EXERCISE AIM:
Copy the entries below with "crosshair" swapped out for "target", keeping all other text unchanged.

--- Start INFORMATION SUPPLIED ---

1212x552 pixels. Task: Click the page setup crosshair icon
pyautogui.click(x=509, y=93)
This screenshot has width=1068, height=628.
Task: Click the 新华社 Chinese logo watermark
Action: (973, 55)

--- End INFORMATION SUPPLIED ---

EXERCISE ANSWER:
1212x552 pixels. Task: Click the page setup target icon
pyautogui.click(x=509, y=93)
This screenshot has width=1068, height=628.
Task: Click the 新华社 Chinese logo watermark
Action: (973, 55)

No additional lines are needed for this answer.